O Brasil que vai eleger Bolsonaro e Haddad para a segunda volta das eleições é o reflexo da corrupção e de uma desesperada estratégia de subversão da democracia para a combater. Quando os brasileiros reelegeram Dilma Rousseff em 2014, já a operação Lava-Jato, uma colossal colecção de actos de corrupção em torno da estatal Petrobras, estava em curso. Para agravar o cenário, a economia afundava-se e as classes médias perceberam que o PT no poder era incapaz de responder aos seus anseios e aos dilemas do país. Perdida a possibilidade de mudar a ordem das coisas nas urnas, a maioria dos membros do Congresso associada à imprensa e à pressão da população urbana das grandes cidades destituiu Dilma com facilidade — bastou procurar um delito menor, as “pedaladas fiscais”, para o conseguir.

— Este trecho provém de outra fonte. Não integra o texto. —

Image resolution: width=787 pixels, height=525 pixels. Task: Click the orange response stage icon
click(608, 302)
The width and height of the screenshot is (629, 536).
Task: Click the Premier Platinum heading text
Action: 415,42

A ferida aberta no consenso democrático com essa manobra jamais curou e permanece aberta com o drama da escolha entre Bolsonaro e Haddad. Um e outro representam o extremo da fractura social e política do Brasil. Ganhe quem ganhar, nenhum terá a protecção do consenso nem do compromisso: terá de sobreviver ao ódio e ao ressentimento. Ao libertar o fantasma do golpe, mesmo que um golpe com cobertura constitucional, o Brasil abriu uma caixa de Pandora e vê-se forçado a escolher hoje entre o mau e o horrível. Fica a lição. A democracia fundada na soberania popular ainda é o melhor meio de solucionar os problemas. Mesmo num país devastado pela corrupção e pela incompetência.